COPENHAGUE (EFE).— La reina Margarita de Dinamarca, de 86 años, fue sometida a una angioplastia tras ser hospitalizada de urgencia un día antes por una angina de pecho, informó ayer la Casa Real danesa, que destacó que se recuperaba “bien”.
“A su majestad la reina Margarita, que había sido ingresada el jueves en el Hospital del Reino (Copenhague), se le ha practicado una angioplastia con balón de una arteria coronaria”, señaló la institución monárquica en un comunicado.
La Casa Real danesa añadió que la soberana, que abdicó en su hijo Federico en enero de 2024, permanecerá ingresada unos días más.
“Su majestad está teniendo una buena recuperación”, señaló el comunicado.
Margarita mantiene el título de reina desde su abdicación y sigue participando en actos oficiales.
Su inesperado anuncio de que dejaría el trono después de 52 años se produjo durante su tradicional discurso de Fin de Año.

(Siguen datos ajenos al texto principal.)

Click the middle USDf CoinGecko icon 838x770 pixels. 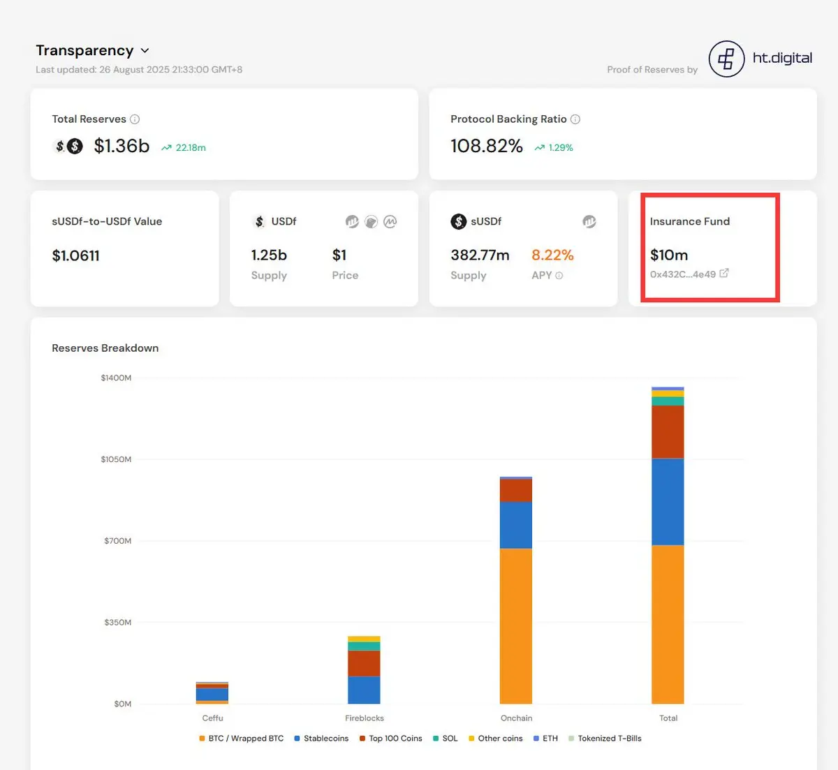(x=371, y=222)
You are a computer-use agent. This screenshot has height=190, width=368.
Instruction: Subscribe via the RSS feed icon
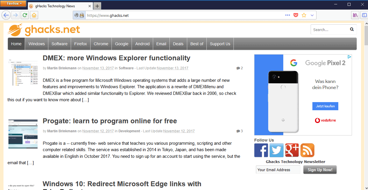coord(307,150)
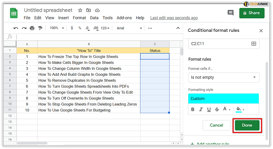Open the 100% zoom dropdown
This screenshot has width=273, height=149.
(x=57, y=28)
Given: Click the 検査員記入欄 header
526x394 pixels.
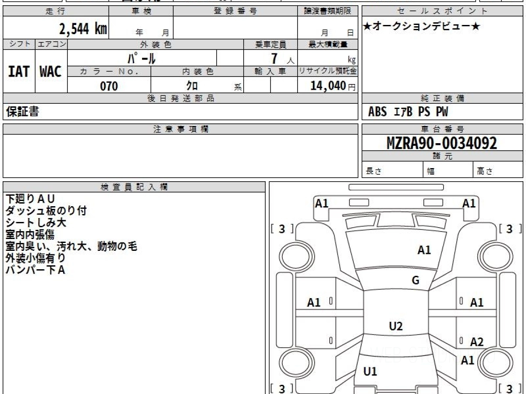Looking at the screenshot, I should pos(134,187).
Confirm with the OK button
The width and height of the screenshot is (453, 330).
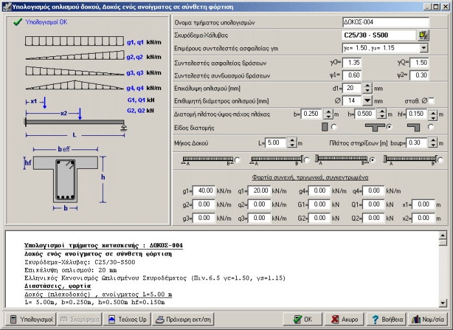(302, 320)
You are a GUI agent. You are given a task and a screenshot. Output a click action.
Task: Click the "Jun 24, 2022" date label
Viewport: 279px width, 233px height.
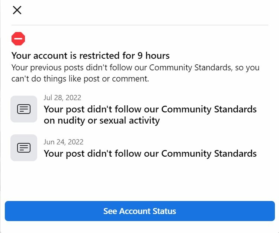click(x=63, y=142)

La reina, que en repetidas ocasiones había reiterado que su trabajo era “de por vida”, apeló entonces a su edad, a los problemas derivados de una complicada operación de espalda y a la necesidad de dar paso a la nueva generación para justificar su jubilación.
De un vistazo
Reina moderna
Margarita de Dinamarca destacó por acercar la monarquía a la gente, manteniendo tradiciones importantes mientras mostraba una imagen sencilla y cercana al pueblo.
Liderazgo sereno
Durante décadas, la soberana mantuvo la estabilidad en Dinamarca, guiando con calma y prudencia en momentos importantes para la sociedad y la familia real.
Arte creativo
Además de sus funciones reales, Margarita puso en práctica su talento artístico mediante ilustraciones, diseño de vestuario y trabajos culturales reconocidos dentro y fuera del país.
Legado histórico
Su reinado dejó huella en Dinamarca por fortalecer la unidad nacional, preservar costumbres y mantener una relación respetuosa con los ciudadanos daneses.